EXERCISE PASSAGE:

    On this Valentine’s Day of love not massacre, I will remind myself & those not on the staff of AWWYP that we are mere guests here, nothing more. I respected Mr. Sully, in June, asking his permission to submit to his publishing/editing site. I am grateful that he welcomed me & published my first story on AWWYP as written. He didn’t have to, but has. My goal as submitter, friend & commentator has been to uplift each author unless personally attacked which I was & others have been. My advice forward is to not respond to any insulter towards guests or staff. Please provide Mr. Sully & staff & guests the respect they rightfully deserve.

  7. Jeff Switt says:

    Unless this site is a mutual admiration society of “writers” who need a companion animal in their lap when reading comments about their submissions, any writer of sincere ambition should welcome all comments, positive and critical, and to see where others might be right.

QUESTIONS TO ANSWER:
[1] In the comment thread, in which month did the first commenter ask Mr. Sully for permission to submit to his site?
[2] Reproduce the text of the comment thread between "On this Valentine’s" and "they rightfully deserve.", inclusive.

SOURCE DATA:
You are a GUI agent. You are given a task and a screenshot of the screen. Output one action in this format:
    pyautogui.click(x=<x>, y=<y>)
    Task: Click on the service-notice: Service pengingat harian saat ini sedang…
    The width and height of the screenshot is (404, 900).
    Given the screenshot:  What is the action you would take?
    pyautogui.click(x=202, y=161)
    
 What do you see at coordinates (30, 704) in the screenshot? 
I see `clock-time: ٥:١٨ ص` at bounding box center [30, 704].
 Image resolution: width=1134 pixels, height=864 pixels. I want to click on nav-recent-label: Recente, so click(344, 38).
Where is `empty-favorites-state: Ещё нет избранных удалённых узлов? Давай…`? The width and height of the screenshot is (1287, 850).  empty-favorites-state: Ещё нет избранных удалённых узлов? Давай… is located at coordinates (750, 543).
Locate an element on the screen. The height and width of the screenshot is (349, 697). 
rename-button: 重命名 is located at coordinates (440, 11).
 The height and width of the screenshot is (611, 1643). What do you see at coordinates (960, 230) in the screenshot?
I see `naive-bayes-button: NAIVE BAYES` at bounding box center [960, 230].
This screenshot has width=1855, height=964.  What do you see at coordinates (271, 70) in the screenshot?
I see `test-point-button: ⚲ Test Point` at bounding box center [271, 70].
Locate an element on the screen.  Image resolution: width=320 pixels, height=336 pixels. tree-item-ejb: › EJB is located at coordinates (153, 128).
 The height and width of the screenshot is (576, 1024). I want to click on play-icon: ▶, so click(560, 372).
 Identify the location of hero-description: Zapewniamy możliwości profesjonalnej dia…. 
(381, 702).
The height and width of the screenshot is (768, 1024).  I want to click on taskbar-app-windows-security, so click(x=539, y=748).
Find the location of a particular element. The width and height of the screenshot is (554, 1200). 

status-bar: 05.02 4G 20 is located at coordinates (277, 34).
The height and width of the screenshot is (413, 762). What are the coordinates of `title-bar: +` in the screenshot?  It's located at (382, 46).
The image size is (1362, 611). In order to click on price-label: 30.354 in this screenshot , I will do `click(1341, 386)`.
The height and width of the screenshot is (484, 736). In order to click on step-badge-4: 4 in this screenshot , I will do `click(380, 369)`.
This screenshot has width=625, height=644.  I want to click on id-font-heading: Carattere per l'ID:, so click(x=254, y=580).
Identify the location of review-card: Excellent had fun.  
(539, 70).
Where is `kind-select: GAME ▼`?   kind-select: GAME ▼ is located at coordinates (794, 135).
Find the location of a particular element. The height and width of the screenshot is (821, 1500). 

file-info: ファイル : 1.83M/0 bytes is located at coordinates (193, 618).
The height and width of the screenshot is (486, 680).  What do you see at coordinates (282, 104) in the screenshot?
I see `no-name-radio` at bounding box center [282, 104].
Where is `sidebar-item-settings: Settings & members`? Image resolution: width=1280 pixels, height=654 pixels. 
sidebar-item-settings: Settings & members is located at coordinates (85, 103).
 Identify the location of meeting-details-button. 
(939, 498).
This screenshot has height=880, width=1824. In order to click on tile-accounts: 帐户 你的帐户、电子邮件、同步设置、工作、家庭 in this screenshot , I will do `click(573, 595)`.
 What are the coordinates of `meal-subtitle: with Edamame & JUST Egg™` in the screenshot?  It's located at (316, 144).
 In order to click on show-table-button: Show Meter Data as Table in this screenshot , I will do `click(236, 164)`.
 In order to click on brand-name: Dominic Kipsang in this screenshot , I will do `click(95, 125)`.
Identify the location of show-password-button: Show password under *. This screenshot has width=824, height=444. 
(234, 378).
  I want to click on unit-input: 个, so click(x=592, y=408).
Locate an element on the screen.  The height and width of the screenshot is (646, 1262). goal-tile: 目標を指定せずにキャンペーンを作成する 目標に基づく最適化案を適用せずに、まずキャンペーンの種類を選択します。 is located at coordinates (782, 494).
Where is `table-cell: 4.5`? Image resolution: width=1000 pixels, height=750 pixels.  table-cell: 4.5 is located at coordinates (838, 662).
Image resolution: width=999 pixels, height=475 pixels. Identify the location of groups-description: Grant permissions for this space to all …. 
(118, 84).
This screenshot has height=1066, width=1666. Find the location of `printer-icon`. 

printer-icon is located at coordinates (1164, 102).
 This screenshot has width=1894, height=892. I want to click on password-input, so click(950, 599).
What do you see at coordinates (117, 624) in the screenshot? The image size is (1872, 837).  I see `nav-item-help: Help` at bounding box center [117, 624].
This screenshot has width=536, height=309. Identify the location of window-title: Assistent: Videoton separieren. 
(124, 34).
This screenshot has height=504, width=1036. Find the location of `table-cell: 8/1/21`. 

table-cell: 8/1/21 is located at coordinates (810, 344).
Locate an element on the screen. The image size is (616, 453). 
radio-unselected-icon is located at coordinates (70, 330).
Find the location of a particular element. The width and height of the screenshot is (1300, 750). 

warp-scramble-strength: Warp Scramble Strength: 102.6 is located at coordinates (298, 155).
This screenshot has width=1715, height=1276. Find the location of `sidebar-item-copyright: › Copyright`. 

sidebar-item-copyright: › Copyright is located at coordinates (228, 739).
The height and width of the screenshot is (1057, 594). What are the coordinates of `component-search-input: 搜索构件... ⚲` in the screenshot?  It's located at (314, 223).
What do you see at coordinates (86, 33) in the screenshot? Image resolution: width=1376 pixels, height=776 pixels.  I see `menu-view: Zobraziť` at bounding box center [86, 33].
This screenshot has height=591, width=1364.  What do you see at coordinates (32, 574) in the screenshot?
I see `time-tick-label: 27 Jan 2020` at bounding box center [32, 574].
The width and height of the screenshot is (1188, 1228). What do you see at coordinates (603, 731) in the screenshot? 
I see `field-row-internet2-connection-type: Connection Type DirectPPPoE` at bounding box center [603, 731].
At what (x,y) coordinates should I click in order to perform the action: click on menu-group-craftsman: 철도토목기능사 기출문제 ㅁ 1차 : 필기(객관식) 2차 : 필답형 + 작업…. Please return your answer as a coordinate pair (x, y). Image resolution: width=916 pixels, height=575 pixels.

RESPONSES TO THE TASKS:
[1] In June.

[2]
On this Valentine’s Day of love not massacre, I will remind myself & those not on the staff of AWWYP that we are mere guests here, nothing more. I respected Mr. Sully, in June, asking his permission to submit to his publishing/editing site. I am grateful that he welcomed me & published my first story on AWWYP as written. He didn’t have to, but has. My goal as submitter, friend & commentator has been to uplift each author unless personally attacked which I was & others have been. My advice forward is to not respond to any insulter towards guests or staff. Please provide Mr. Sully & staff & guests the respect they rightfully deserve.